Input tak sesuai dengan output karena perekonomian nasional terjebak ke dalam oligarki ekonomi yang menyandera setiap upaya peningkatan efisiensi yang ingin dilakukan Presiden Jokowi.
Pemerintah akan berlindung di balik indikator-indikator makro. Selama indikator-indikator ekonomi makro ada dalam zona hijau, urusan beres. Tak peduli apakah para oligarki sebagai penikmat utamanya atau rakyat banyak.
Tidak peduli apakah input didatangkan dari impor yang dilakukan oleh para oligar pencari kuota impor, selama inflasi berada di bawah kendali moneter, maka urusan dianggap selesai dan baik-baik saja. Inilah bayangan ekonomi ke depan.
Dan secara politik, demokrasi justru menjadi arena adu kuat para oligar dalam menguasai Istana, termasuk dengan mengutak-atuk aturan konstitusional yang sudah baku menjadi aturan yang cenderung menguntungkan satu dua pihak saja.
Di ranah pencalonan presiden dan wakil presiden, misalnya, secara kepartaian, dibutuhkan minimal 20 persen penguasaan suara di parlemen.

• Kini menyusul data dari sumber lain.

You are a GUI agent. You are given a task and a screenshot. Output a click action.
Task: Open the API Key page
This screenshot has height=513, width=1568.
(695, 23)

Para aktivis demokrasi berteriak ke Gedung Mahkamah Konstitusi (MK) menuntut diskriminasi struktural tersebut. Namun suara mereka dianggap radio rusak saja, tak lebih dari itu.
Namun saat isu umur calon presiden dan wakil presiden naik perkara di MK, hasilnya justru membuat banyak pihak terheran-heran.

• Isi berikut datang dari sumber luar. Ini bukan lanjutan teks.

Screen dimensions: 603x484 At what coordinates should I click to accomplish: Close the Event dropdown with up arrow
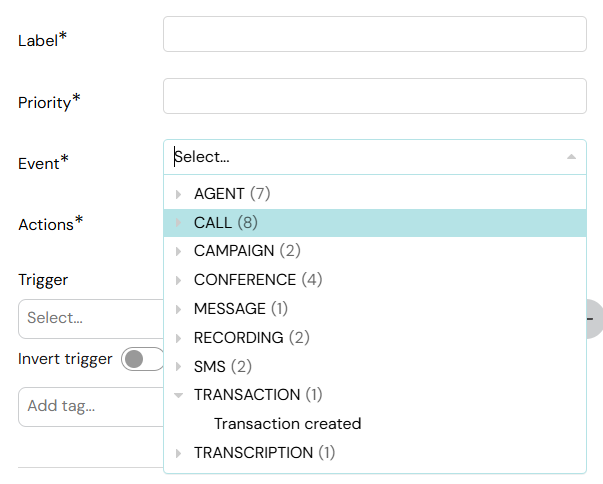tap(571, 157)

Jika umur belum sampai 40 tahun, tapi pernah menjabat atau sedang menjabat sebagai pejabat terpilih, seperti kepala daerah, maka diperbolehkan menjadi calon wakil presiden.
Memang selama ini yang menjadi fokus publik atas MK adalah soal umur calon presiden, karena momennya berpapasan dengan wacana pemasangan Prabowo Subianto dengan Gibran Rakabuming Raka, putra sulung Presiden Jokowi.
Walhasil, MK akhirnya mengeluarkan putusan yang seolah memenuhi aspirasi publik soal isu umur, tapi memasukkan kepentingan jejaring kuasa dan oligar via pintu belakang dengan menunggangi isu lain yang jarang dibahas publik selama ini, yakni isu "pernah menjabat sebagai kepala daerah".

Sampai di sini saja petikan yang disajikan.